***** The records
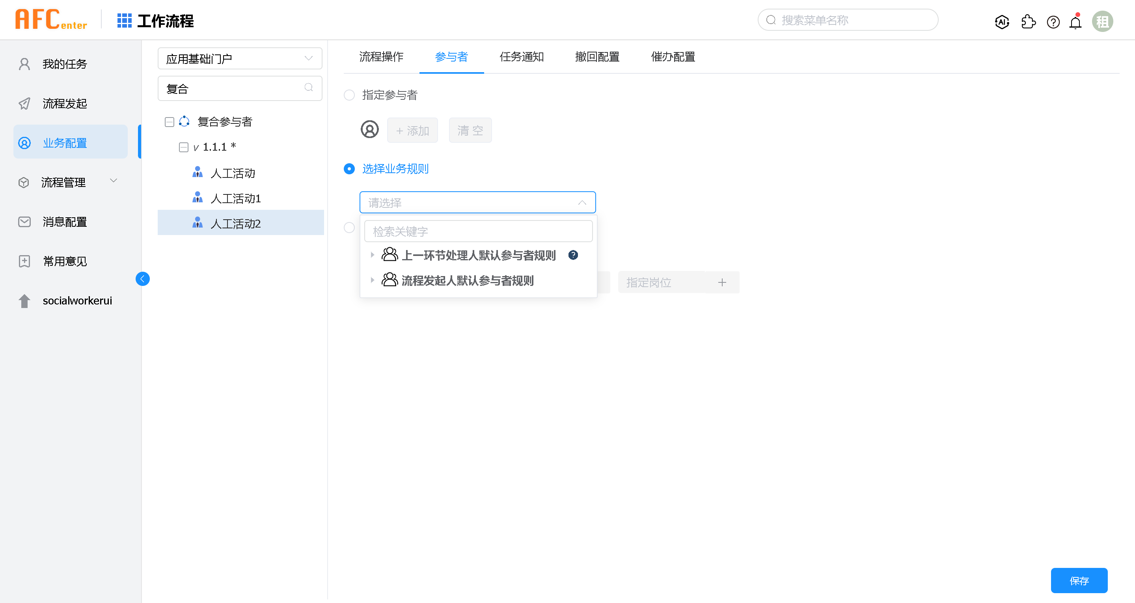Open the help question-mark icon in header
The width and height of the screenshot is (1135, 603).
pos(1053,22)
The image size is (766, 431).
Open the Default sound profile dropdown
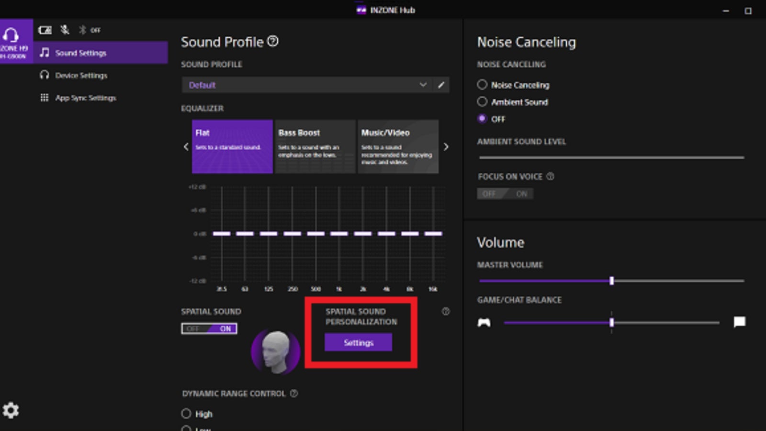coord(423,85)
**********
What is expected: Extract exactly the lines from the one containing "The image size is (766, 431)." through the last line of the records above, both included, and leave out the pictures.

Result:
The image size is (766, 431).
Open the Default sound profile dropdown
coord(423,85)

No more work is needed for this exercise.